Inhibition of glycogen synthase kinase-3 (Gsk3) supports mouse embryonic stem cells (ESCs) by modulating Tcf3, but the critical targets downstream of Tcf3 are unclear. We analyzed the intersection between genome localization and transcriptome data sets to identify genes repressed by Tcf3. Among these, manipulations of Esrrb gave distinctive phenotypes in functional assays. Knockdown and knockout eliminated response to Gsk3 inhibition, causing extinction of pluripotency markers and loss of colony forming capability. Conversely, forced expression phenocopied Gsk3 inhibition or Tcf3 deletion by suppressing differentiation and sustaining self-renewal. Thus the nuclear receptor Esrrb is necessary and sufficient to mediate self-renewal downstream of Gsk3 inhibition. Leukaemia inhibitory factor (LIF) regulates ESCs through Stat3, independently of Gsk3 inhibition.
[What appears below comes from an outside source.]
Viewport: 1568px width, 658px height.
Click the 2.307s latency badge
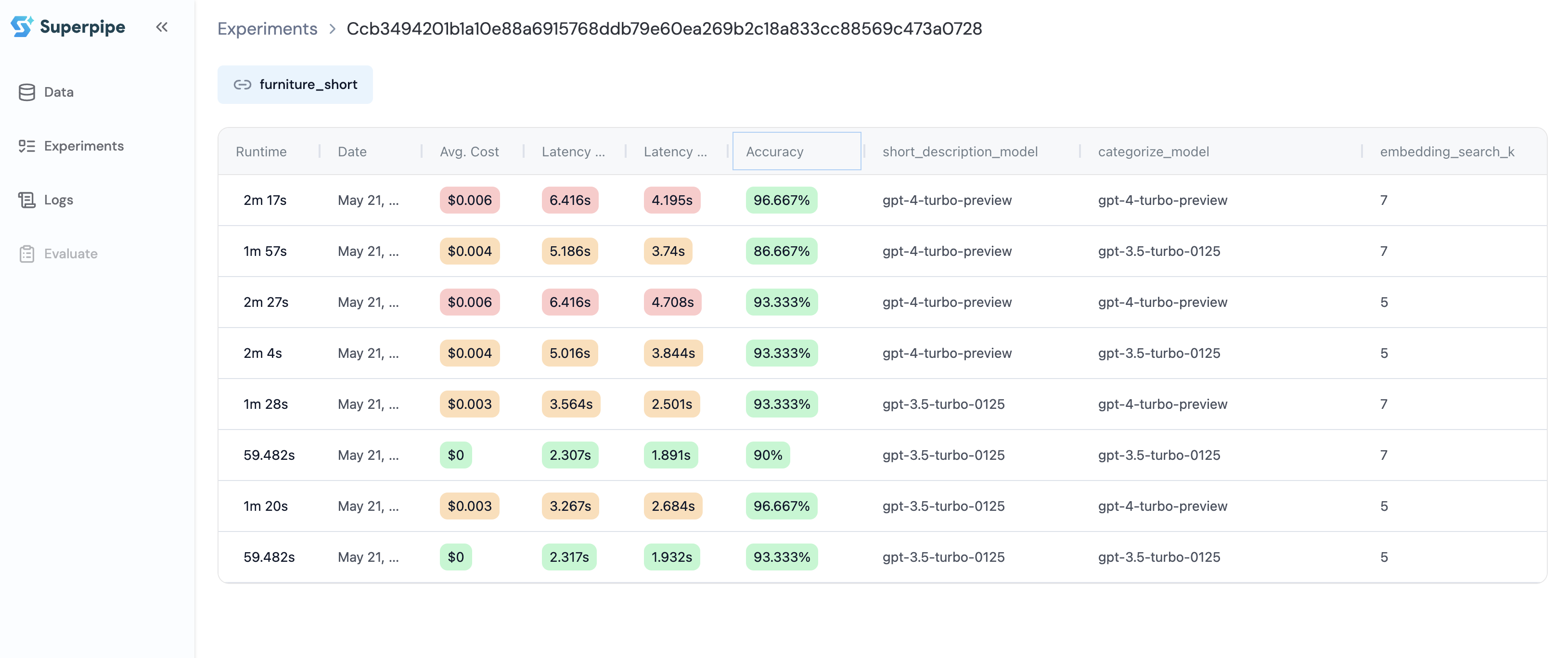570,455

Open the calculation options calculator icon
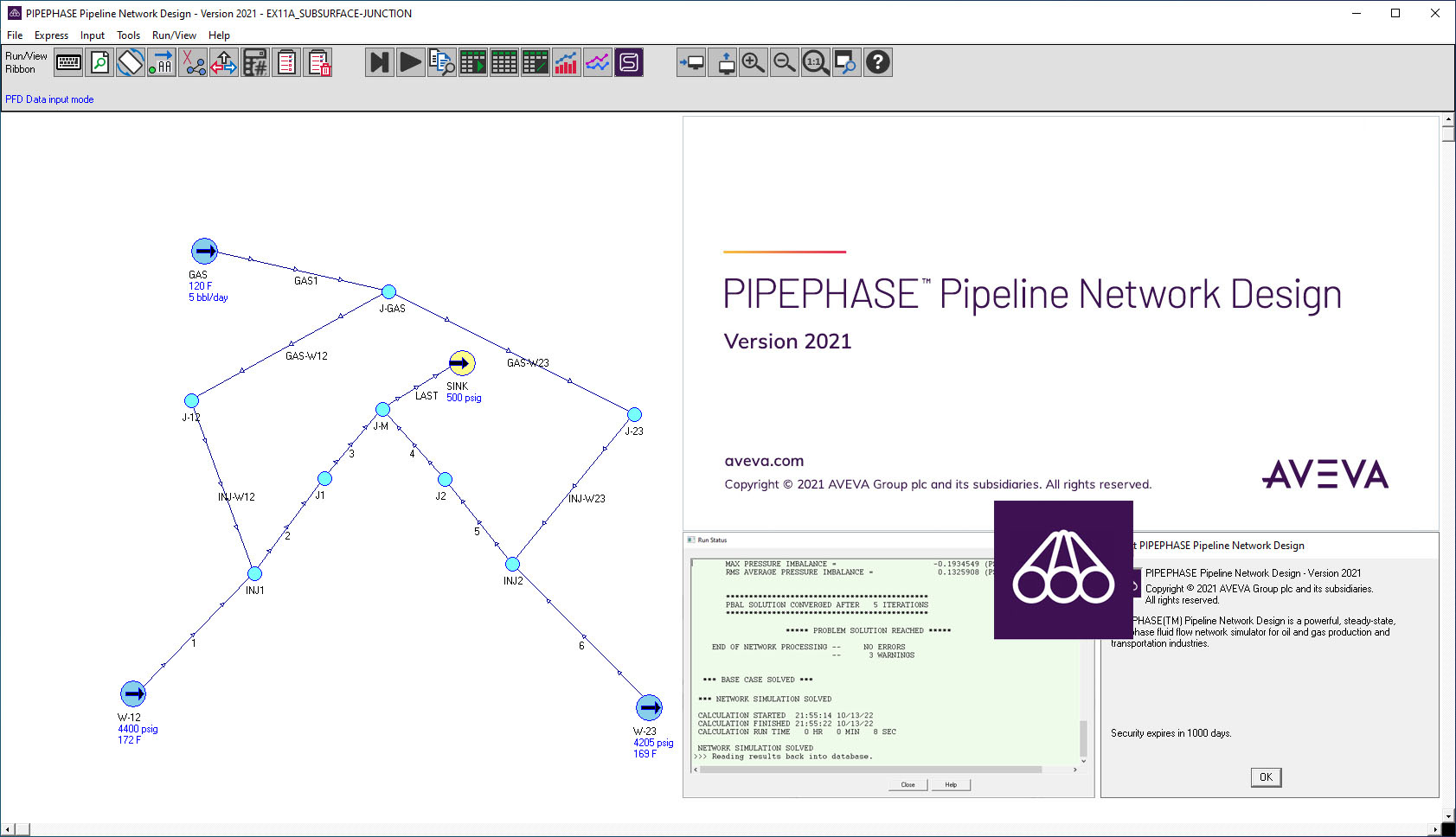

Consistent with parallel operation, ESCs in LIF accommodated Esrrb deletion and remained pluripotent. These findings highlight a key role for Esrrb in regulating the naive pluripotent state and illustrate compensation among the core pluripotency factors. ► Esrrb is the principal target of Tcf3 repression in the pluripotency network ► Esrrb is essential for self-renewal downstream of Gsk3 inhibition ► Esrrb potently suppresses differentiation and sustains ESC self-renewal ► Esrrb is a core pluripotency factor but can be compensated by LIF/Stat3 Inhibition of glycogen synthase kinase 3 keeps embryonic stem cells in a naïve ground state. Surprisingly this effect is mediated mainly by upregulating expression of a single transcription factor Esrrb. Esrrb function can be compensated by independent activation of Stat3, however, demonstrating the plasticity of the core network underpinning pluripotency.